| Exercise objective |
In the pregnancy story, what ice cream flavor did the writer order for the Butterfinger cyclone?

Ok. So I can’t really have a mama blog and not talk about pregnancy. And I can’t talk about pregnancy without telling you the story of when I had a total and complete two hour melt down over ice cream. Stay with me.
I was around 6 weeks pregnant and we had just found out a week or two prior that I was expecting. The only time I really felt hormonal, emotional, and “off” was that 6-8 week period in the beginning. Other than that, I had an amazing and easy pregnancy, zero morning sickness, and acted completely like myself. EXCEPT THIS NIGHT.
It was around 8:30pm and I called in an order of food and ice cream to a local ice cream place and my husband was planning on picking it up on his way home that evening. He didn’t know what my order was, he just knew he had to pick it up. I sat at home waiting patiently and was so excited for my Butterfinger cyclone made with chocolate ice cream to arrive. 1) I hate vanilla. 2) I’m pregnant so chocolate is life. When Ben finally walked through the door around 9:00pm, I can see from across the living room that the top of my cyclone is white. It’s not brown like chocolate. It’s white.
Ben is so confused. He just came home with food and I am crying and so pissed off that I can hardly talk. I explain that I ordered my cyclone with chocolate ice cream, not vanilla. Ben doesn’t really see any harm done and tells me to just eat it anyway.
ABSOLUTELY, 100 PERCENT, NO. You need to go back up there, show them the receipt that says chocolate, and bring me back the correct order. He doesn’t listen. He’s been gone all day and doesn’t want to drive wall the way back up there. Understandable. So, I take matters into my own hands. If you know me at all, you know I hate confrontation. If any restaurant ever gets my order wrong, I never say anything. If my food tastes like complete crap and my waiter asks how it is, I act like it was that best meal I’ve ever eaten in my life. I hate making people feel bad. Again, EXCEPT THIS NIGHT.

| Recorded data |
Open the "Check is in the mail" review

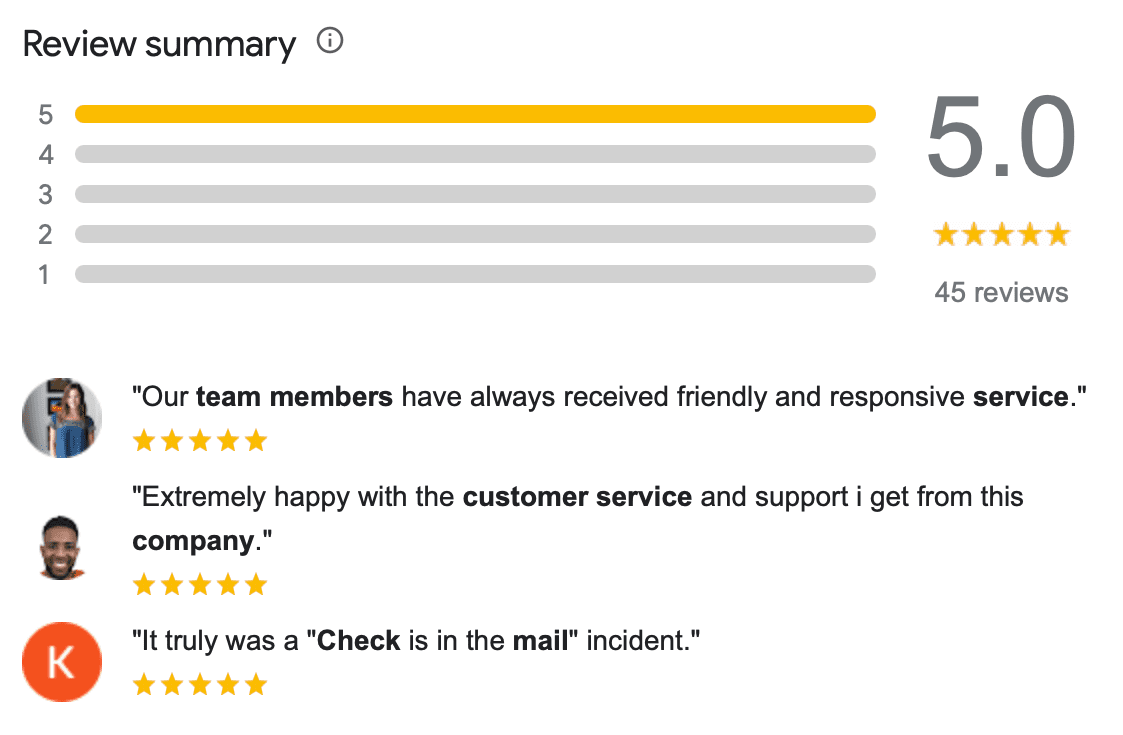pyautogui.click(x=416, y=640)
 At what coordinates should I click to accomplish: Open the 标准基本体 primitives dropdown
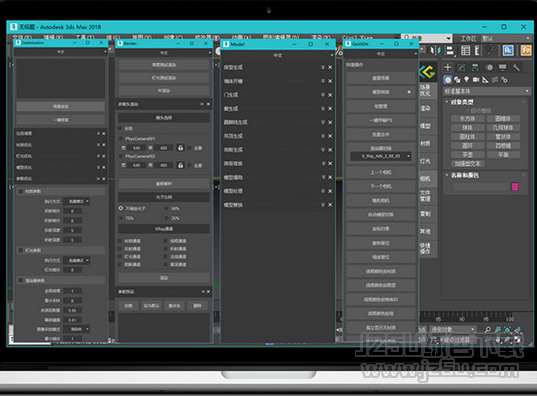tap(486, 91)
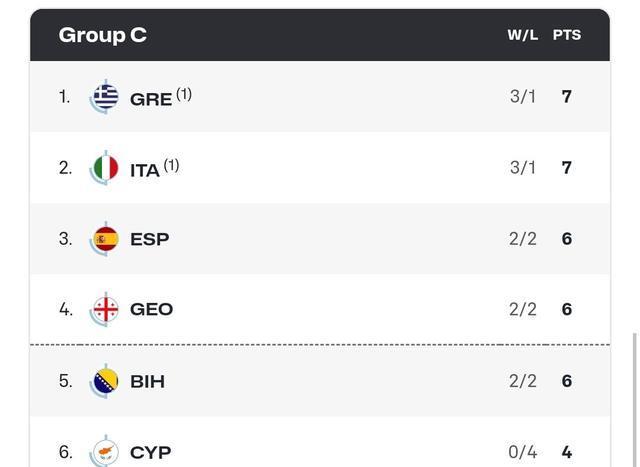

| Response |
Chocolate.